10 Mart’ta alınan tarihi bir kararla başkent Tokyo’da ilkokuldan liseye tüm devlet okullarında şimdiye dek uygulanan katı kılık-kıyafet yönetmeliğinin büyük bir kısmı yürürlükten kalkıyor.
Japonya’da öğrencilerin okula giderken nasıl giyindikleri ve saçlarını ne şekilde taradıklarıyla ilgili kararların temeli, ülkenin dışa açılmaya başladığı 1867-1912 tarihleri arasında hüküm süren imparatorla aynı adı taşıyan Meiji Dönemi’ne dayanıyor.
Buna göre ülkede öğrencilerin iç çamaşırından saç rengine ve kesimine dek pek çok konuda diğer gelişmiş ekonomilerin tersine aşırı geleneksel ve katı kurallar uygulanıyor.
Tokyo Metropol Hükümeti’nin öğrenciler ve veliler arasında yaptırdığı araştırmaya göre bu kurallar uzun süredir “mantıksız” bulunup “zamanın ruhuna uymadıkları” için eleştiriliyor.
Örneğin klasik Japon imajı gereği sadece siyah ve düz saça izin verilen okullarda saçı doğuştan daha açık renk veya kıvırcık olan öğrenciler bu “durumun” gerçekten doğuştan olduğunu belgelemek zorunda.
Bu beyan gönüllülük esasına dayalı gibi görünse de toplum baskısının aşırı boyutlarda olduğu yerlerde bu durumdaki her öğrenci istisnasız böyle bir belgeyi ibraz ediyor.
Kendilerinin ve çocuklarının haksız yere ayrımcılığa uğradığını, özgürlüklerinin elinden alındığını savunan öğrenci ve velilerin, öğrencilere kılık-kıyafet serbestisi tanınması için verdiği uğraş en azından başlangıç olarak Tokyo’da sonuç vermiş görünüyor.
Mainichi gazetesine konuşan Tokyo Milli Eğitim Kurulu üyesi Yuto Kitamura, kararı “ileriye dönük atılmış önemli bir adım” olarak karşıladığını belirtiyor ve “Öğrencilerin proaktif davranıp kendi kararlarını kendilerinin verdiği bir ortama saygı duymak lazım.” diyor.
Erkeklere militarist, kızlara denizci üniforması
Öğrenci kıyafetlerinin neredeyse bir asırdır değişmediği Japon okullarında erkek öğrenciler hala savaştan önceki zamandan kalma gakuran adı verilen bir üniforma giyiyorlar.
Mao tipi asker üniformalarını andıran bu tarza göre alta siyah pantolon, üste de hakim yaka ve beş altın rengi düğmeli tuniğe benzer bir ceket giymek zorunlu.
Kız öğrenciler ise, yaşı ne olursa olsun, küçük kızların giydiği, denizci üniformasına benzer, siyah ve geniş yakalı bir kıyafet giyiyorlar.
İç çamaşırı rengi ise beyaz olarak belirlenmiş.
Erkek ve kızların okuldaki saç modeli de sıkı kurallara tabi.
Uzun saçlı kızlardan saçlarını mutlaka arkadan at kuyruğu şeklinde toplamaları isteniyor.
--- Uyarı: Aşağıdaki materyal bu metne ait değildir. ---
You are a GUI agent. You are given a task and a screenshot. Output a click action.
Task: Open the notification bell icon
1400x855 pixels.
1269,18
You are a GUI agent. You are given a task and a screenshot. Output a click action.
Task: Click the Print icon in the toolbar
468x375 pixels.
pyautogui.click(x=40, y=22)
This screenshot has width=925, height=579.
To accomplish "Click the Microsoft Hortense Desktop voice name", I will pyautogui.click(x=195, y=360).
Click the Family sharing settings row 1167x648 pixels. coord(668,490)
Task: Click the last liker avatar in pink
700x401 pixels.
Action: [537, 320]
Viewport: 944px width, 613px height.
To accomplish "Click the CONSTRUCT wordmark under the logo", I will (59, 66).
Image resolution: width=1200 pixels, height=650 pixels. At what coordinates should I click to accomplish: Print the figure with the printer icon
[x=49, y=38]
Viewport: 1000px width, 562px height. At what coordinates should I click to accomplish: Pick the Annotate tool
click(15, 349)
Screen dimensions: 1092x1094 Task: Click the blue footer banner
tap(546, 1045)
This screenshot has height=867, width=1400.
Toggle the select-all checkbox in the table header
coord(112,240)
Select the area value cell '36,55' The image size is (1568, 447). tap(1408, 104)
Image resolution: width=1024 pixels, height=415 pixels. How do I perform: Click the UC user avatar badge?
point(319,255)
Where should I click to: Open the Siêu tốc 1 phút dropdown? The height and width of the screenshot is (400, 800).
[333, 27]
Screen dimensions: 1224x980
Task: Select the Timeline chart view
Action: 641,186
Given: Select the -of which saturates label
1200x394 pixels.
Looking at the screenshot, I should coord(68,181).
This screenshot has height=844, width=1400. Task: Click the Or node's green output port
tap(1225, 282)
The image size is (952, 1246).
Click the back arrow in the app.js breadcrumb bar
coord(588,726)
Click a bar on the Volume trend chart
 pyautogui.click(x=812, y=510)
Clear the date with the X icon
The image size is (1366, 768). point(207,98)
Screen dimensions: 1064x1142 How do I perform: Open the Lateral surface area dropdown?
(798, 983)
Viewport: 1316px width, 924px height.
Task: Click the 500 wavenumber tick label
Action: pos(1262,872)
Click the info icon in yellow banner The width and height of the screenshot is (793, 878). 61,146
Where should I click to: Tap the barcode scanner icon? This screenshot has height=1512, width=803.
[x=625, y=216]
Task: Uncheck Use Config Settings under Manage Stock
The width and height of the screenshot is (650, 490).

En hafif tonda olsa bile saçı boyamak veya röfle yaptırmak kesinlikle yasak.
Çoğu genç erkek ise saçlarını istediği gibi bırakamıyor. Japon pop müziği yıldızlarının sevdiği tarzda üst kısmı dağınık bırakılmış ve alt kısmı neredeyse sıfıra vurulmuş “iki katmanlı” adı verilen saç modeline de izin yok.
Her iki cins de vücutlarına dövme, ‘piercing’ veya diğer başka bir uygulama yaptırdıklarında ceza almayı göze almak durumundalar.
İfade özgürlüğü mücadelesi
Sosyal medyada bazı öğrenci ve veliler yıllardır bu kuralcı anlayışa itiraz edip bunun bir hak ihlali olduğunu savunuyorlar.
Twitter’da “Saç modeli de bir tür kişisel ifade biçimidir. Okul yönetiminin bir öğrencinin ifade özgürlüğünü hiçe sayıp bu şekilde kural dayatması anayasaya aykırıdır” yorumları gittikçe ağırlık kazanıyor.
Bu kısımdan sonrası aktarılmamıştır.